GIVEN REQUEST: Extend the article about the Cleveland Museum of Natural History, starting right after its last sentence.

The cultural hub of Cleveland can be found in the city’s University Circle area, and sitting in the middle of it for the past 60 years is the wonderful Cleveland Museum of Natural History. Full of interesting exhibits, the museum has a great fossil collection, including one of the most fearsome predators of the Devonian Period that was discovered nearby.
The Cleveland Museum of Natural History (CMNH) has long been a major research museum and today houses some significant displays, particularly in the areas of human evolution and fossil fish (and plants) from the Cleveland Shale, a deposit from the Late Devonian that is about 360 million years old.
These are exciting times at CMNH, as the museum is undergoing a comprehensive plan to modernize and grow its exhibit areas. While it has been in University Circle since 1958, the CMNH first opened in 1920, and the museum is coordinating the expansion and renovation work to coincide with its centennial in 2020.
website: Cleveland Museum of Natural History
There are quite a few fossil highlights at CMNH. Just past the lobby visitors can see a cast mount of the dinosaur “Jane,” a controversial theropod from the Late Cretaceous that is either a juvenile Tyrannosaurus rex or a separate genus of dinosaur called a Nanotyrannus. At CMNH, there is a skull of an animal remarkably similar to “Jane” whose fossils are on display at the Burpee Museum of Natural History in Rockford, Illinois. For years, the skull in Cleveland was presumed to be a Nanotyrannus, an animal very similar to Tyrannosaurus but much smaller, with more delicate features. When the more complete skeleton of “Jane” was found, paleontologists started the debate that continues today, and as of yet, no consensus has been reached, although the majority of paleontologists seem to come down on the side that “Jane” and the skull at CMNH are, in fact, specimens of a juvenile Tyrannosaurus rex.

Collection entries:

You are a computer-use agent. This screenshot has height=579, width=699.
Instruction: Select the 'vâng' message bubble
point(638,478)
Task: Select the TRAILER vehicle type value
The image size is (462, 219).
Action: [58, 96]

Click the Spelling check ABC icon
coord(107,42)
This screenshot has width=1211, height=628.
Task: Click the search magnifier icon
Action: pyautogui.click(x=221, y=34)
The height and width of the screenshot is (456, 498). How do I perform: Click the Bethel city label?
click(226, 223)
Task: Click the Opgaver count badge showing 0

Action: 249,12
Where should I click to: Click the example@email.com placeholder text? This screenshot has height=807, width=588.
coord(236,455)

==

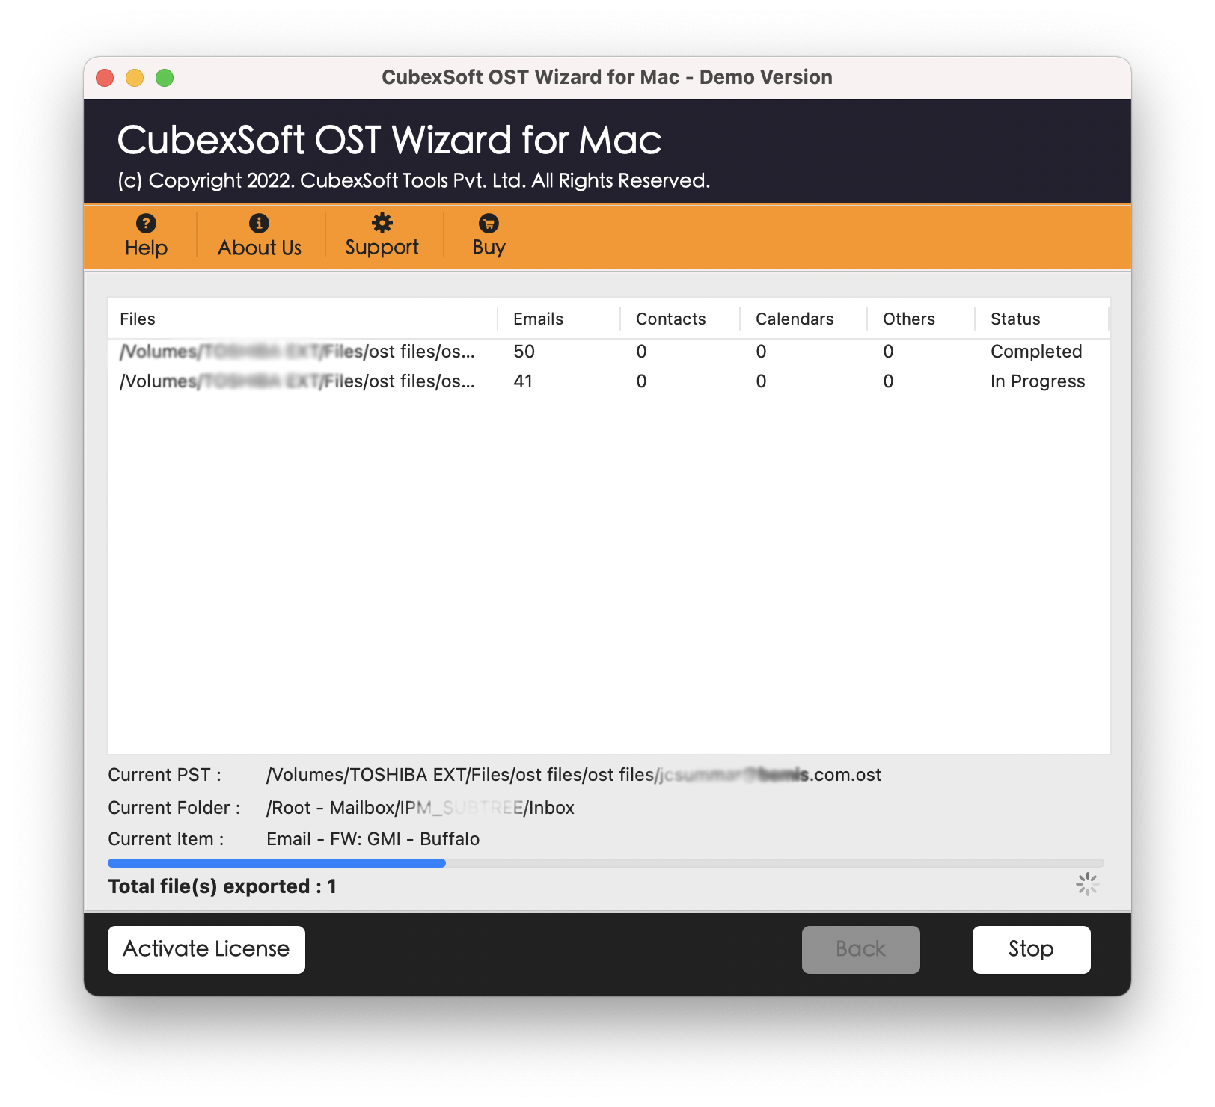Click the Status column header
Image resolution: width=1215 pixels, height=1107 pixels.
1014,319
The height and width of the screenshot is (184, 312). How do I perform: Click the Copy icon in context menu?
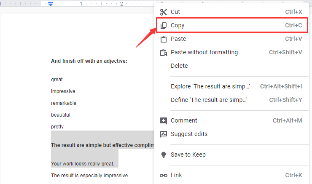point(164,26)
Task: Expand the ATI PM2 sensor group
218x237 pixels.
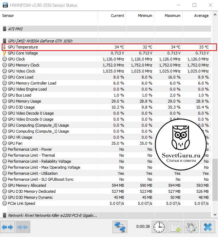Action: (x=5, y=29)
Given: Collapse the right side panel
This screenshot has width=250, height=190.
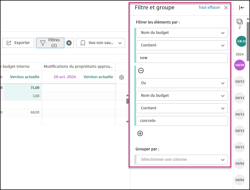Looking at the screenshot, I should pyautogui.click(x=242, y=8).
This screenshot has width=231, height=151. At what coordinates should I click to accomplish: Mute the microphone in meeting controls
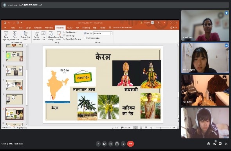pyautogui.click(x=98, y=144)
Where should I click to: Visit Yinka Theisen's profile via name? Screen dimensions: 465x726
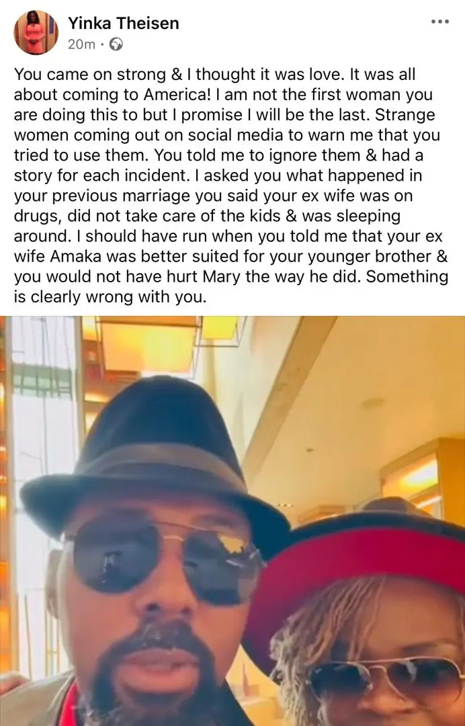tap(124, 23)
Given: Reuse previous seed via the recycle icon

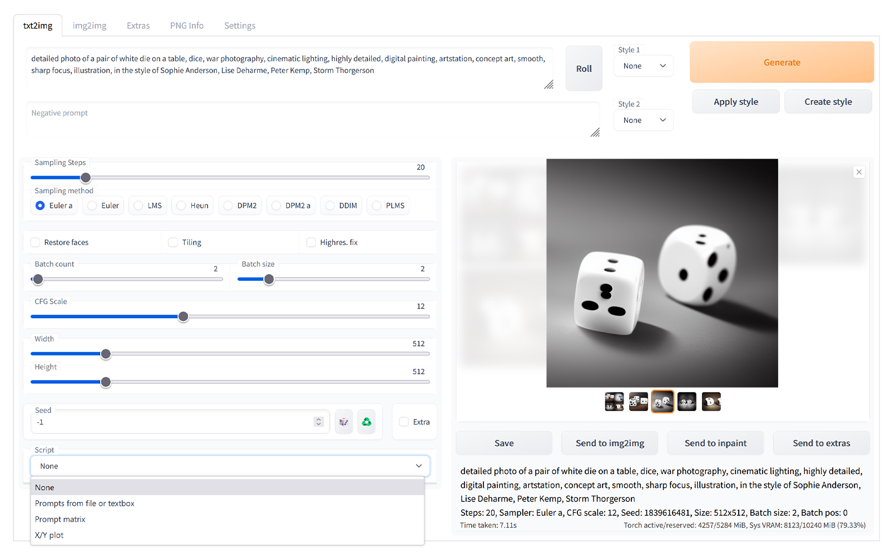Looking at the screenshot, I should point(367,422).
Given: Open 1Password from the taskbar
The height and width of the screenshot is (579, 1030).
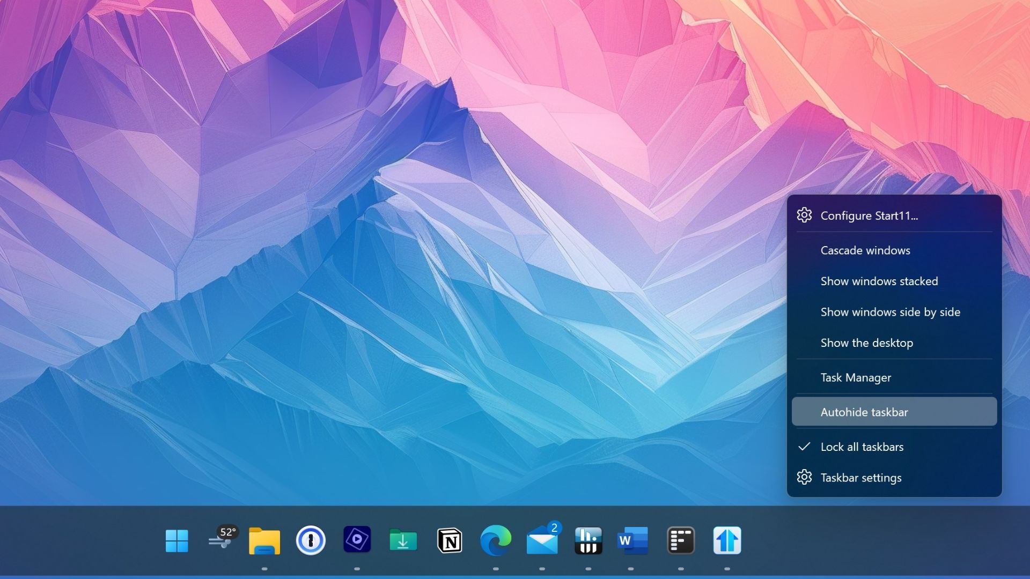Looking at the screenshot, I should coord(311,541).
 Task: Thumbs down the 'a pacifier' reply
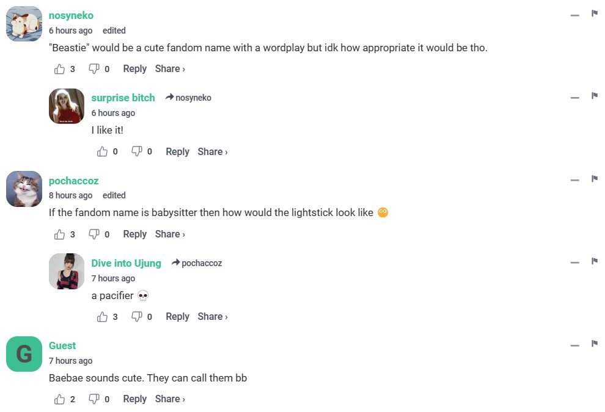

--

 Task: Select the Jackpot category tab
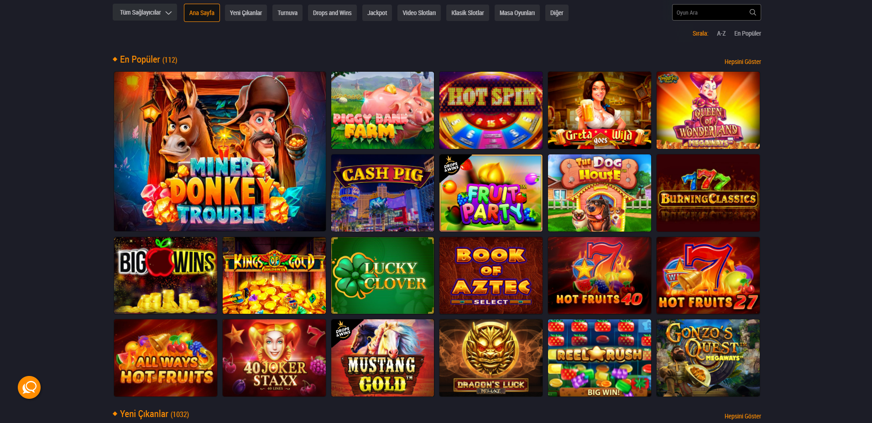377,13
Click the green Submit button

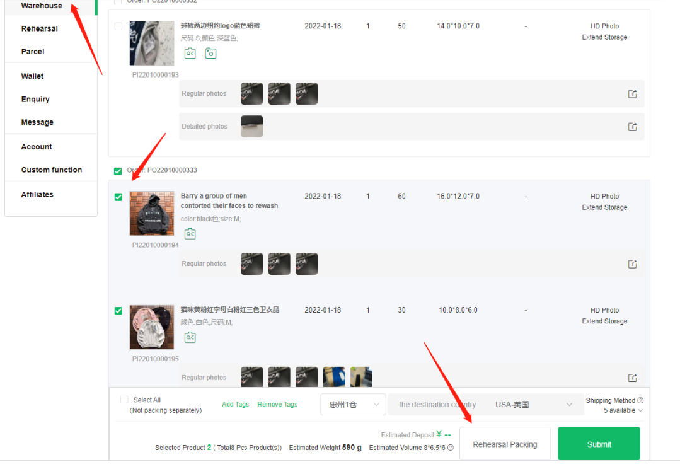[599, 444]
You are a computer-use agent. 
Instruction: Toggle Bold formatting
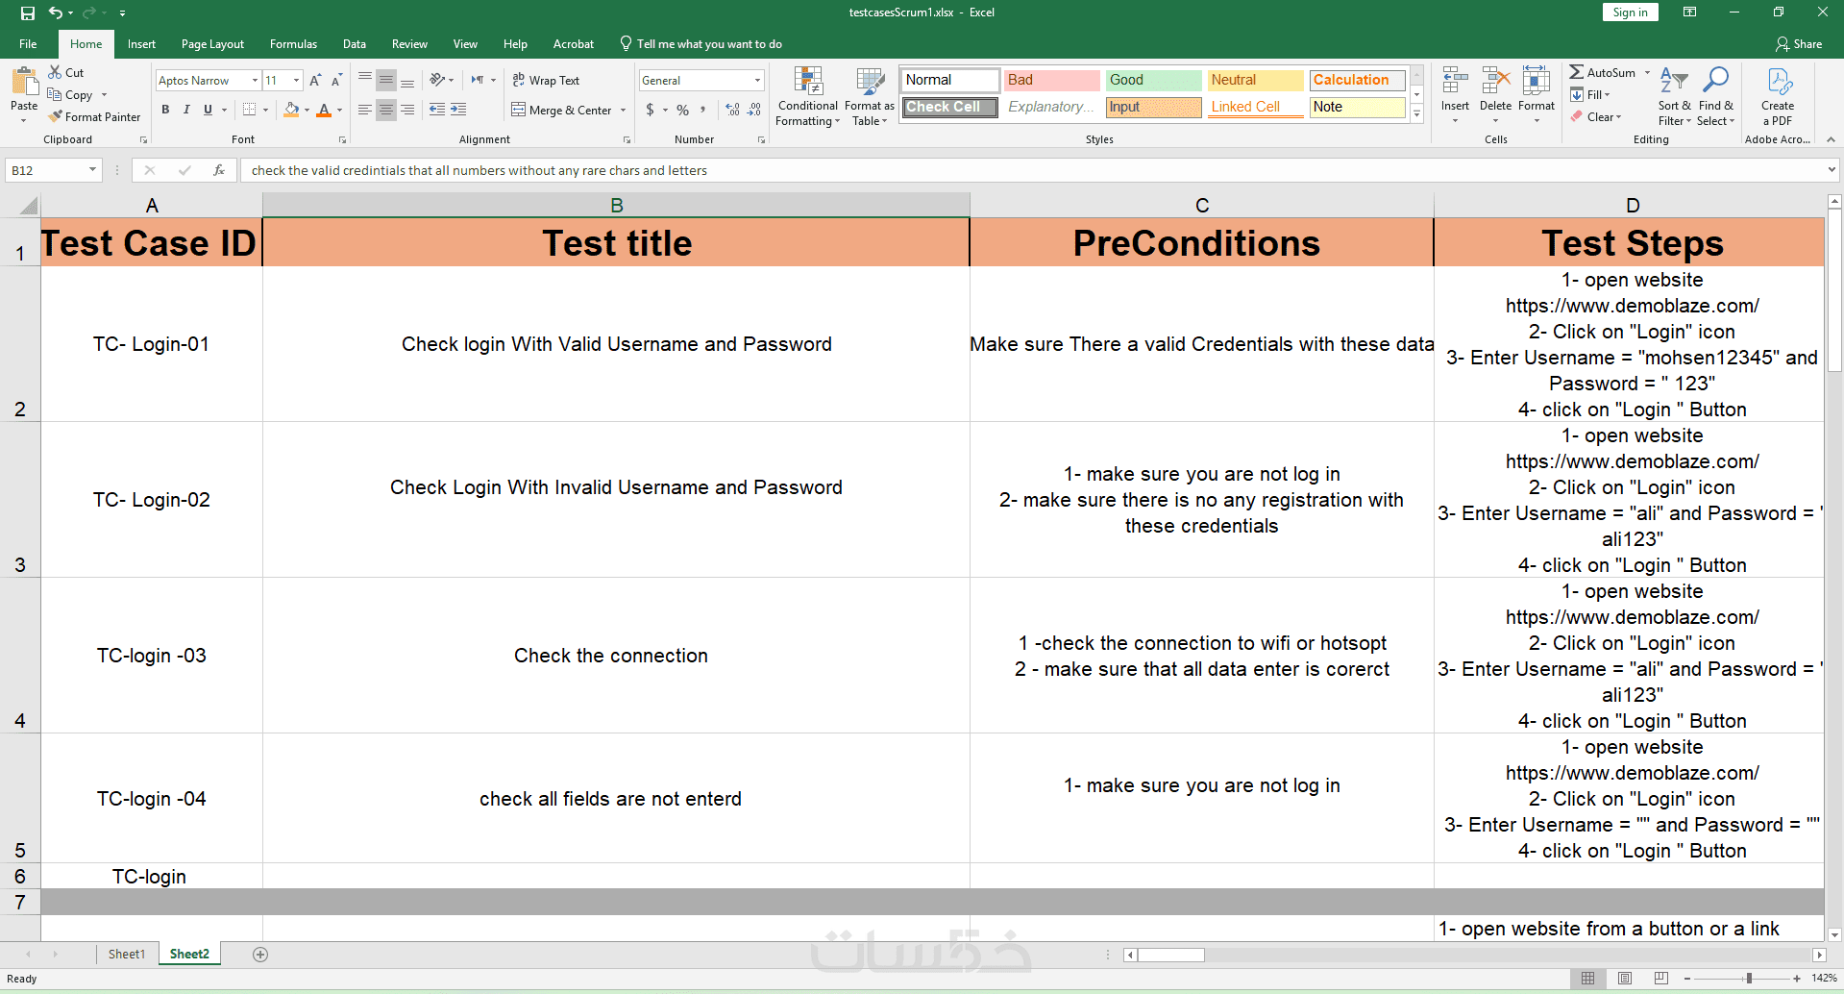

OUTPUT OF THE EXERCISE:
As guests walk toward the Kirtland Hall of Prehistoric Life, they will pass several mounts of ice-age mammals, including Smilodon, a glyptodont, a mammoth, a mastodon, and the giant North American flightless bird Diatryma, which is now referred to as Gastornis.
Once inside the large Kirtland Hall, the space opens up to reveal a lot of prehistoric creatures. Large casts of Tyrannosaurus rex and Triceratops can be found in the center of the space, with large Jurassic creatures in another corner.
Of the dinosaurs on display, one of my favorites is the holotype fossil of a relatively rare Jurassic sauropod. Haplocanthosaurus was originally named in 1903 by John Bell Hatcher, but the CMNH specimen discovered in 1954 is the most complete and thus the type fossil for its kind. While it is not as huge as a Diplodocus or Apatosaurus, it is still an enormous animal. At CMNH, it is displayed next to an attacking Allosaurus, which adds some much-needed drama to the displays in Kirtland Hall, as most of the other dinosaurs on display are partial skeletons or casts of skulls, and they occupy the walls surrounding the main dinosaur mounts in the middle of the room. The Allosaurus mount is equally impressive; it’s posed next to the large sauropod with its mouth open, ready to rip at the Haplocanthosaurus if it can.
Other dinosaurs on display include a skeletal mount of Edmontosaurus posed against a wall. A skull of its relative Parasaurolophus hangs nearby. One of the most attractive mounts is a Coelophysis that was created from a few separate animals who were likely buried in a flood at what is now Ghost Ranch in Abiquiu, New Mexico. These specimens were first discovered in 1947, and later the CMNH received a block of fossils quarried from the Coelophysis “graveyard” that ultimately led to them being able to create this display–currently the most complete Coelophysis fossil mount in the world.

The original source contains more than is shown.